KAJKOJ MÁXIMO BA TIUL

Kajkoj Máximo Ba Tiul
 
 
Sentimientos de indignación por todos lados. A Guatemala se le conoce por la criminalización y persecución contra comunidades indígenas y sus principales líderes. Por no aceptar que hubo genocidio durante la guerra interna. Por los niveles de violencia común, que la mano dura no controla.

Guatemala también es un paraíso para la inversión, tenemos todos los recursos disponibles y, además, las leyes siempre son blandas para el inversionista, no importa quién sea. Los empresarios saben que con solo ofrecerles algunas botellas de buen Vodka a los diputados o a cualquier funcionario ya comienzan a regalar lo que no es de ellos. Algo así como cuando Justo Rufino Barrios regaló las tierras a los alemanes, diciéndoles que “encendieran un cigarrillo y hasta donde se acabara, allí pondrían sus mojones”.

Por cumplir con el objetivo de hacer que Guatemala sea la exportadora de energía más grande de Centroamérica, también nos estamos convirtiendo en el primer país con niveles de criminalidad y criminalización que no solo está siendo generada por el crimen organizado, sino también por el Estado, solo por satisfacer los caprichos de un empresariado nacional o internacional, que se ha acostumbrado a ser mercader o el aprovechado, en todo caso salirse con sus caprichos, sin tomar en cuenta el daño que le hacen al país.

El Gobierno, en vez de seguir cometiendo muchos errores, como el caso de Amatitlán, apoyar a funcionarios corruptos y asesinos, a la inversión que trae muerte y destrucción, ahora que le queda poco tiempo para gobernar debería analizar y reflexionar sobre todo lo que ha hecho mal y pedirles disculpas a todos y a todas, porque no tuvo la capacidad.

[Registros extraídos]
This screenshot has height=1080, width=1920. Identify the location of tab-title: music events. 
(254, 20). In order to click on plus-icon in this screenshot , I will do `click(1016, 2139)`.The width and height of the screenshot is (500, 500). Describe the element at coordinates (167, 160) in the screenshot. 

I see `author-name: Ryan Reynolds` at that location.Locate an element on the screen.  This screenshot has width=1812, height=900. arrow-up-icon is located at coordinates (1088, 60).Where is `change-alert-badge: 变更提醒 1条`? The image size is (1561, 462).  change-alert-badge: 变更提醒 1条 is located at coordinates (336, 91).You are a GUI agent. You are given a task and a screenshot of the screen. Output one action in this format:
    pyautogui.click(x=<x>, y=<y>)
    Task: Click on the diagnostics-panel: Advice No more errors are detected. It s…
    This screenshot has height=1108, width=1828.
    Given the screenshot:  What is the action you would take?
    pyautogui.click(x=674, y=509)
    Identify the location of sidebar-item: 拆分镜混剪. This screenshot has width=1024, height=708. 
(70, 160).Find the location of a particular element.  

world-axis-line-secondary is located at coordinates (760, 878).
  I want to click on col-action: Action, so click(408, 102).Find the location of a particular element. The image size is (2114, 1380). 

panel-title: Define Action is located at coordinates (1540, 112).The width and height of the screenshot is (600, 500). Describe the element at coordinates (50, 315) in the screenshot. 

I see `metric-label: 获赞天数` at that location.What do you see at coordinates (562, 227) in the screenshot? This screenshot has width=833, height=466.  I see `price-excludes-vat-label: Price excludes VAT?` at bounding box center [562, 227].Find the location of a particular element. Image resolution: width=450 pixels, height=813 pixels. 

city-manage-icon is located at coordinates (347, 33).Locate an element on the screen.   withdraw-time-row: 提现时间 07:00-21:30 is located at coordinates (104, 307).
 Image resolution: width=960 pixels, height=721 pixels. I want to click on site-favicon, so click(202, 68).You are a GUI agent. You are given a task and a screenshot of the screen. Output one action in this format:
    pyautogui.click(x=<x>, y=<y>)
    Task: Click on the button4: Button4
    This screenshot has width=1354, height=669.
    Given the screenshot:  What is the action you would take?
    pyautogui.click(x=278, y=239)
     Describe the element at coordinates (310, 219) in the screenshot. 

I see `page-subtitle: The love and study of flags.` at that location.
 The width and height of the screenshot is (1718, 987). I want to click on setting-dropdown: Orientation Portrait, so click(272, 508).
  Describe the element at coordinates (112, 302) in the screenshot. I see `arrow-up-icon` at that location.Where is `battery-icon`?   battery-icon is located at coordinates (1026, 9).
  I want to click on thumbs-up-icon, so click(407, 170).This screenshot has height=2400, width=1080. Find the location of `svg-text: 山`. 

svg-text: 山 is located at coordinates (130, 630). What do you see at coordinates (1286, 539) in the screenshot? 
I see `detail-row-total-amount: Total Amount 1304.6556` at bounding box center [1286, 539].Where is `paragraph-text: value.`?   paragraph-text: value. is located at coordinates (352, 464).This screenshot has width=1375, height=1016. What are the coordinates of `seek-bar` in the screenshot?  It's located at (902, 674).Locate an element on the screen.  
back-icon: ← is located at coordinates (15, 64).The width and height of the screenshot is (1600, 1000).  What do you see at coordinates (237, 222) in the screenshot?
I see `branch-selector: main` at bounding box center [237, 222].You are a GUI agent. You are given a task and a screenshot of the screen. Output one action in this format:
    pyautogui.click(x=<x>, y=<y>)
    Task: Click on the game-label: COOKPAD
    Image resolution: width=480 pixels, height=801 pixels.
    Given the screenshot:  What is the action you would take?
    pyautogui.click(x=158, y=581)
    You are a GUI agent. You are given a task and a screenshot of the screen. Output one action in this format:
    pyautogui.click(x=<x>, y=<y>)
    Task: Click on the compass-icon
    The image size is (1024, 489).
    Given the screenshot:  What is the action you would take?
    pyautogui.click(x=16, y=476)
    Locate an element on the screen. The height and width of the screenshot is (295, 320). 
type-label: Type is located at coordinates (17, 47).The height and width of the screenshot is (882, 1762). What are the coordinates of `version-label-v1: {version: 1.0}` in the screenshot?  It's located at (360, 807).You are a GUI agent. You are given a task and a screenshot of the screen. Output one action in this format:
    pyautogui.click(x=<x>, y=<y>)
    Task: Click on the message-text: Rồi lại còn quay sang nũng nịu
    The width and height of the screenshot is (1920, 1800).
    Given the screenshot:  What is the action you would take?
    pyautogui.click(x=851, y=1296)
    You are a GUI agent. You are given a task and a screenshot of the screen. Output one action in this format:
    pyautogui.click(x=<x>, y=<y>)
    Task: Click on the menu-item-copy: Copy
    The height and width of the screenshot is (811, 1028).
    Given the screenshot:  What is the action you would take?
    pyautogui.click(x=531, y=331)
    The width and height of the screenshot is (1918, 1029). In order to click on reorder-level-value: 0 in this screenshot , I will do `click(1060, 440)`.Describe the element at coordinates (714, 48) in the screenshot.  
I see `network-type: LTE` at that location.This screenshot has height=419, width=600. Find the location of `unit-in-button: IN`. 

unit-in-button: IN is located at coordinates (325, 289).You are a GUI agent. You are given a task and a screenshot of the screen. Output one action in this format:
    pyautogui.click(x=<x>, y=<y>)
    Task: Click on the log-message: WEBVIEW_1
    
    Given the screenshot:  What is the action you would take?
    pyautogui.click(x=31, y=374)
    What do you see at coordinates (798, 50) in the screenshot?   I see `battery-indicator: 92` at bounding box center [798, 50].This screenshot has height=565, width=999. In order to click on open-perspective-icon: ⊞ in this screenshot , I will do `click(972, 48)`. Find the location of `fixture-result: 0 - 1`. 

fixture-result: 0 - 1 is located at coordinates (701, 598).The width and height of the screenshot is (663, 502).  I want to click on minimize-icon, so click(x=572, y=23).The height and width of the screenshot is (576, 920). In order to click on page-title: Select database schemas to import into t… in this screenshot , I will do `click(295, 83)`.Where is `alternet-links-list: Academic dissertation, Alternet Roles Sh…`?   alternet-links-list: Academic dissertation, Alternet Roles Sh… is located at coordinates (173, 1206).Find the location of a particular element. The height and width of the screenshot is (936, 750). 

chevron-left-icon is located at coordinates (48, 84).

### Descripción de tarea
Por favor, continúa la columna sobre Guatemala a partir de su última oración.

### Problema resuelto
Pero en vez de tener estos sentimientos encarcela a otros dos comunitarios, Rigoberto Juárez y Domingo Baltazar, líderes del gobierno plurinacional Q’anjob’al, en vez de llevar a la cárcel al alcalde de Santa Eulalia, Diego Marcos, que junto a sus guardaespaldas amenaza cobardemente a hombres y mujeres que se disponían a abrir la radio Jolom Qonob.

Ahora estamos claros en que estos hechos no pueden tomarse como casos aislados, en muchos momentos, en Guatemala no existen casos paradigmáticos, porque todo el país es un caso, como me lo dijera en algún momento un parlamentario europeo: “Nos preocupa Guatemala, no hay modo que cambie”, y le respondí: también “ustedes tienen la culpa porque no le condicionan la ayuda a gobiernos corruptos como el nuestro, que se le seca la boca diciendo que el país está bien, cuando en realidad es un infierno”.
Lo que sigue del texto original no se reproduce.